* WHAT TO PRODUCE: Copy the stretch from the start of the entries through the line containing "pos(28,251)", requests included, and scale every coordinate in the answers by 0.85, rounding to whole numbers with halves rounded up. Leave all other text unchanged and give only these lines.

* SUPPLIED MATERIAL:
○ ○ ○

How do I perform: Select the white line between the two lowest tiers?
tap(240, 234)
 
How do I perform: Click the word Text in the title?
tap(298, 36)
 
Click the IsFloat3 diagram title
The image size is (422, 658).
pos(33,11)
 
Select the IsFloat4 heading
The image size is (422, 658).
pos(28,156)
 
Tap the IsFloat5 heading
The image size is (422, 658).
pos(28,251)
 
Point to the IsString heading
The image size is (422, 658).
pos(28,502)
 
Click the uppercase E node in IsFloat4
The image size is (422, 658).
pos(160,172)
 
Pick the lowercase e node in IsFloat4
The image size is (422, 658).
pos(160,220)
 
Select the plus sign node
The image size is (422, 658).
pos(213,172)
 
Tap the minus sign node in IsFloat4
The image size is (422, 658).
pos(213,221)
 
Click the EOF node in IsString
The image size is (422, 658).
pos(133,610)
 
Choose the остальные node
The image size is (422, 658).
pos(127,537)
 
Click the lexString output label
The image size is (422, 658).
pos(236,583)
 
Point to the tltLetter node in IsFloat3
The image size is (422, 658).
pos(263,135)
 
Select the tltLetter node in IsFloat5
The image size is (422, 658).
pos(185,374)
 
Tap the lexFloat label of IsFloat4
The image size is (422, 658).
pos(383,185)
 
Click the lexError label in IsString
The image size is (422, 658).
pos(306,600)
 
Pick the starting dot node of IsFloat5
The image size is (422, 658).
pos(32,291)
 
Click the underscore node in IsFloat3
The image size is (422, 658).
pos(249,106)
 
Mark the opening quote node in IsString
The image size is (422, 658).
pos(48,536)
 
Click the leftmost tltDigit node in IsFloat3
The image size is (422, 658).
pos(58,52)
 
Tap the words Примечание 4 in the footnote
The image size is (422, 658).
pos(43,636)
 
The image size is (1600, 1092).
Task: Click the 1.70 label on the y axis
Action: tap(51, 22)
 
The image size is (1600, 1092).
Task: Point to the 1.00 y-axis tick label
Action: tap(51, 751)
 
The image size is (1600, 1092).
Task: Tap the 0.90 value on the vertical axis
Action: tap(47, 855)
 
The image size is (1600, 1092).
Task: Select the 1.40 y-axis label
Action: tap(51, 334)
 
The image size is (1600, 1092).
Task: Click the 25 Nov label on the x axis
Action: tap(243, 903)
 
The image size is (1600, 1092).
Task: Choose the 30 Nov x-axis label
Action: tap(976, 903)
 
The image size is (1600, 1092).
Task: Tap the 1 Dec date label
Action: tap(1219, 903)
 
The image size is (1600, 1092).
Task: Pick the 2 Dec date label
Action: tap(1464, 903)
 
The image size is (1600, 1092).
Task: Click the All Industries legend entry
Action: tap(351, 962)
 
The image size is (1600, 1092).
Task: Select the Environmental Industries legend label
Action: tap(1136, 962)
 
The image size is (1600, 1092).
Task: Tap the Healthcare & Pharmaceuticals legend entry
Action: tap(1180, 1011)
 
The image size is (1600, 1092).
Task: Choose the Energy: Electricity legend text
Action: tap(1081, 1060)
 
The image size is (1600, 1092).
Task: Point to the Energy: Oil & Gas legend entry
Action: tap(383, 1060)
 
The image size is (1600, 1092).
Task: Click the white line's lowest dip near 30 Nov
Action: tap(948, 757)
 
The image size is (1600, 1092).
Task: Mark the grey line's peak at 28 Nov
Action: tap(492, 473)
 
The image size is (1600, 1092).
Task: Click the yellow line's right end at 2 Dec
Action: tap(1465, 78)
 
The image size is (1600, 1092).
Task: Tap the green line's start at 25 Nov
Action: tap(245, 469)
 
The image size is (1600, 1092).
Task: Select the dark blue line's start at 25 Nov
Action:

○ ○ ○

* RESPONSE TO THE TASK:
How do I perform: Select the white line between the two lowest tiers?
tap(204, 199)
 
How do I perform: Click the word Text in the title?
tap(253, 31)
 
Click the IsFloat3 diagram title
The image size is (422, 658).
pos(28,9)
 
Select the IsFloat4 heading
The image size is (422, 658).
pos(24,133)
 
Tap the IsFloat5 heading
The image size is (422, 658).
pos(24,213)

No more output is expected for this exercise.